(To recap part I-
We put in to the River in Kent and had to abort the trip in Tukwila. Incoming tide, exhaustion, sinking boat, etc. For those of you keeping track, SeaScum is no
longer water-worthy {still looking for recycling ideas} SeaScum II has become
the main media platform. Yes, a used
kayak has joined the fleet. You can send
your ideas for a name with your kayak recycling thoughts. I was toying naming it after a character in my books. That still might happen)
Deep thinker, adventure
buddy, and Supervising Adult Craig had a great idea- Launch from our destination in West Seattle
and paddle to the mouth of the Duwamish arriving at low tide. That way we would be going up the river as
the tide came in and we could paddle to the bail-out point completing our trip
in a Zen, one hand clapping (remember it’s the journey, not the destination)
kind of way.
Of course, pretty
much as long as humans have traveled on the sea, they’ve known how to use the
tides to move about. Tides are not something
most of us think about, human hubris tends to believe we are no longer at the
mercy of our environment.
We are.
The Green River/Duwamish watershed is parched. The rivers are very low for this time of year. Water is being held back in reservoirs, our snow pack is already gone and the only thing trickling down the mountains is the ancient waters of glaciers.

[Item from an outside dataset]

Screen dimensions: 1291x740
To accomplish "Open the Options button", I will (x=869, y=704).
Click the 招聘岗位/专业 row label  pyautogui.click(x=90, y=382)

And, it goes both ways- the environment is at our mercy.
Case in point, in order for our expedition to get where we were going we had to paddle through a Superfund site. The lower Duwamish was a place we humans threw away things we didn’t want. In the really olden times if you lived by a river, all manner of waste went into the water and was carried away. Which, I’m sure helped prevent disease, since so much of what was thrown away was toxic in one way or another. I’m sure the practice helped those people flourish for generations…. Until somebody moved in upstream and started doing the same thing.
But, we’ve begun
to see the error of our ways and started to clean up our messes. I don’t think most people know how bad it was
before we passed environmental laws and started to clean out our sandbox. People complain about excess regulation, it is the nature of people to complain, I do it myself. But, whenever I hear complaints on this subject
I remember the bad old days- The Los Angeles basin in the
‘60’s with its perpetual shroud of smog or Houston at the same time with
airborne chemicals from unregulated refineries so thick the trees dripped black
ichor and to park under one was to have the paint on your car dissolve. But, like I said, we decided to mend our air, land and waters and so came the Lower Duwamish Waterway Superfund Site, what they couldn’t clean up they buried.
It is still very
much a working river and an integral part of the port. Bodies of water were our first super highways
and frankly, without working ports, we couldn’t live the lives we live. However, we can learn to respect the water,
the shores and, the fact that, as it says on the bumper sticker, “everybody can’t
live upstream”.
As things have become less toxic the animals have started to return, living in the shadows of long abandoned enterprises. Which stirs your heart more? The sight of an Osprey soaring over a shore covered in old-growth or the same bird flying over what once was a toxic wasteland?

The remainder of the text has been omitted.